Week 2 — Module Framing · The Chemistry of Life

Introduction to Biology · BIOL 101 Fall 2026 · Prof. Castellano Fictional sample

Course: Introduction to Biology — General Biology I (BIOL 101) · Silver Oak University (fictional sample) · Prof. Castellano
Module: Week 2 of 16 · Fall 2026 · in-person, two 75-minute lectures + one weekly lab
Objective covered: Objective 2 — Explain the chemistry that underlies life: atoms and chemical bonds, the emergent properties of water, and pH/acids/bases/buffers.

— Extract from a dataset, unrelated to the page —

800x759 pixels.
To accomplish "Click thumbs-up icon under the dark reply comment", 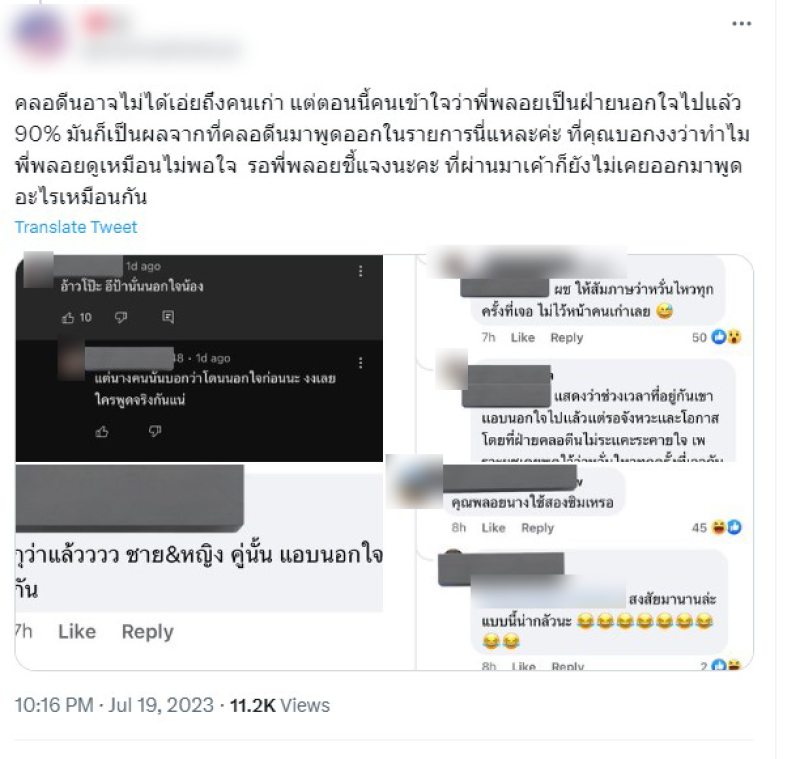I will [x=102, y=432].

This file holds two pieces: (A) the Module 2 Overview page ("Start Here") and (B) the Welcome Announcement that drips out when the module opens. Dates below assume a Tuesday/Thursday lecture pattern with Week 2 meeting Tue Sep 8 and Thu Sep 10, a lab that same week, and end-of-week work due Sunday Sep 13, 11:59 p.m. Adjust the day-of-week and times to match your section.


(A) Module 2 Overview — Start Here

Welcome to Week 2: The Chemistry of Life

This is your home base for the week. Read it first, then work the checklist below from top to bottom. Everything you need is linked inside the module.

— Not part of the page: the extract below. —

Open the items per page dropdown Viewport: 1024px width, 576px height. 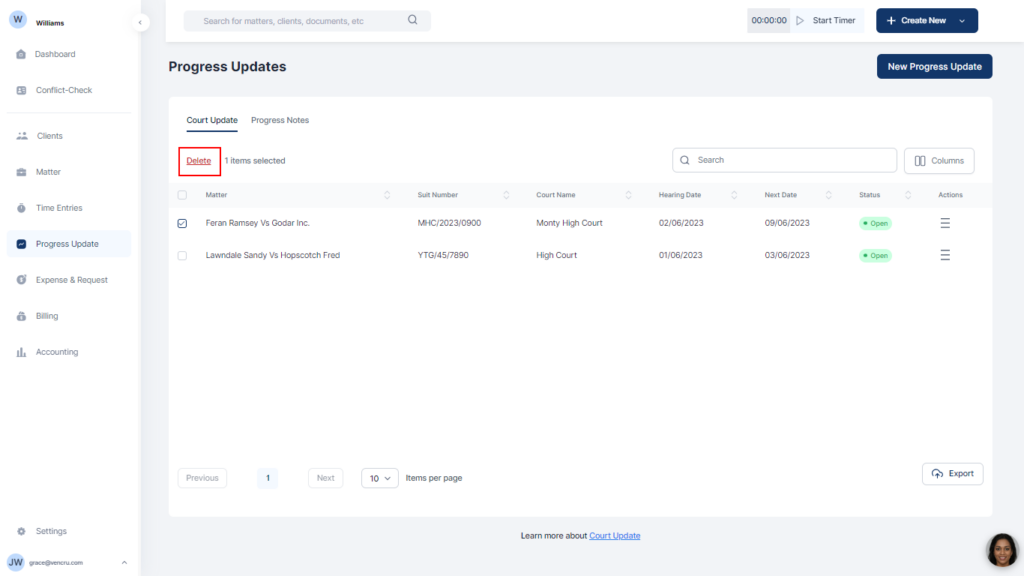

Last week we said living things are made of molecules and run on chemistry. This week we go down a level on the organization ladder and look at that chemistry directly: what atoms are, how they bond, and why one molecule — water — makes life on Earth possible. Then we meet the number that runs through all of biology, from your blood to your stomach to a backyard pond: pH. You don't need any chemistry background. We lead with the plain-English idea first — an atom is just the smallest piece of an element; a bond is just how atoms hold hands; water is "sticky" and "dissolves things" because it's lopsided — and the vocabulary comes after the idea clicks.

The week's big question

"Why does life depend on the strange behavior of water — and what does pH really measure?"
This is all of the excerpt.